## What is required
A verbatim reproduction of every entry is the expected answer.
──────── Extracted data ────────
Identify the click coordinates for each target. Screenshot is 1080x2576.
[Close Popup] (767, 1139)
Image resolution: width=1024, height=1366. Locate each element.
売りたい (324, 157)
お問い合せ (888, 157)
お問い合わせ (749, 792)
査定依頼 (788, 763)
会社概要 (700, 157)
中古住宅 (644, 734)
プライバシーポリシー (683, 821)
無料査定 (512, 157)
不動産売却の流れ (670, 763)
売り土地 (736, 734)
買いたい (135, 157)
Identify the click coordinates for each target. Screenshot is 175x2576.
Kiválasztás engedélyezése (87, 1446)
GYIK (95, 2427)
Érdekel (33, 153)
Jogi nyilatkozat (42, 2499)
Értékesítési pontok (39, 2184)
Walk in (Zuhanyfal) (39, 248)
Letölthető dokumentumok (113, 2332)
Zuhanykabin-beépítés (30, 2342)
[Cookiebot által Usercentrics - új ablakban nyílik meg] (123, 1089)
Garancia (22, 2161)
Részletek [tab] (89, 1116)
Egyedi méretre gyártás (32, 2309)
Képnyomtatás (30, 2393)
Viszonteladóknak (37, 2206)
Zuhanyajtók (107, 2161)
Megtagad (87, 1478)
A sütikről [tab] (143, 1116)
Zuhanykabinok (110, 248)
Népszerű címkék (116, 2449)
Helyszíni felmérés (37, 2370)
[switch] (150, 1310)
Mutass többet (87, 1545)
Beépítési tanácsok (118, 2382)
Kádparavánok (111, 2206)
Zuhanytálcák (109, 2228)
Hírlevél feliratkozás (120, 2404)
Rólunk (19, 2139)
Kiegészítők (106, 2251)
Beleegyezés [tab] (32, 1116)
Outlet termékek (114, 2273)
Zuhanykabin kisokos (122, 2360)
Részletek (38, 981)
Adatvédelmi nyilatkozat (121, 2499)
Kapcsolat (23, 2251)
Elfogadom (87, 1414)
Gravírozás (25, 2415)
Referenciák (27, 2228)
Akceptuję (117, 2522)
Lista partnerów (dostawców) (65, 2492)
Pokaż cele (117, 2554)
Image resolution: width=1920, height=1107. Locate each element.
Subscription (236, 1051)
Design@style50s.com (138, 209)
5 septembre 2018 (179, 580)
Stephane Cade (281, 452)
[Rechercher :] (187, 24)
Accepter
────────
## Answer for the task
Identify the click coordinates for each target. Screenshot is 1080x2576.
[Close Popup] (767, 1139)
Image resolution: width=1024, height=1366. Locate each element.
売りたい (324, 157)
お問い合せ (888, 157)
お問い合わせ (749, 792)
査定依頼 (788, 763)
会社概要 (700, 157)
中古住宅 (644, 734)
プライバシーポリシー (683, 821)
無料査定 (512, 157)
不動産売却の流れ (670, 763)
売り土地 (736, 734)
買いたい (135, 157)
Identify the click coordinates for each target. Screenshot is 175x2576.
Kiválasztás engedélyezése (87, 1446)
GYIK (95, 2427)
Érdekel (33, 153)
Jogi nyilatkozat (42, 2499)
Értékesítési pontok (39, 2184)
Walk in (Zuhanyfal) (39, 248)
Letölthető dokumentumok (113, 2332)
Zuhanykabin-beépítés (30, 2342)
[Cookiebot által Usercentrics - új ablakban nyílik meg] (123, 1089)
Garancia (22, 2161)
Részletek [tab] (89, 1116)
Egyedi méretre gyártás (32, 2309)
Képnyomtatás (30, 2393)
Viszonteladóknak (37, 2206)
Zuhanyajtók (107, 2161)
Megtagad (87, 1478)
A sütikről [tab] (143, 1116)
Zuhanykabinok (110, 248)
Népszerű címkék (116, 2449)
Helyszíni felmérés (37, 2370)
[switch] (150, 1310)
Mutass többet (87, 1545)
Beépítési tanácsok (118, 2382)
Kádparavánok (111, 2206)
Zuhanytálcák (109, 2228)
Hírlevél feliratkozás (120, 2404)
Rólunk (19, 2139)
Kiegészítők (106, 2251)
Beleegyezés [tab] (32, 1116)
Outlet termékek (114, 2273)
Zuhanykabin kisokos (122, 2360)
Részletek (38, 981)
Adatvédelmi nyilatkozat (121, 2499)
Kapcsolat (23, 2251)
Elfogadom (87, 1414)
Gravírozás (25, 2415)
Referenciák (27, 2228)
Akceptuję (117, 2522)
Lista partnerów (dostawców) (65, 2492)
Pokaż cele (117, 2554)
Image resolution: width=1920, height=1107. Locate each element.
Subscription (236, 1051)
Design@style50s.com (138, 209)
5 septembre 2018 (179, 580)
Stephane Cade (281, 452)
[Rechercher :] (187, 24)
Accepter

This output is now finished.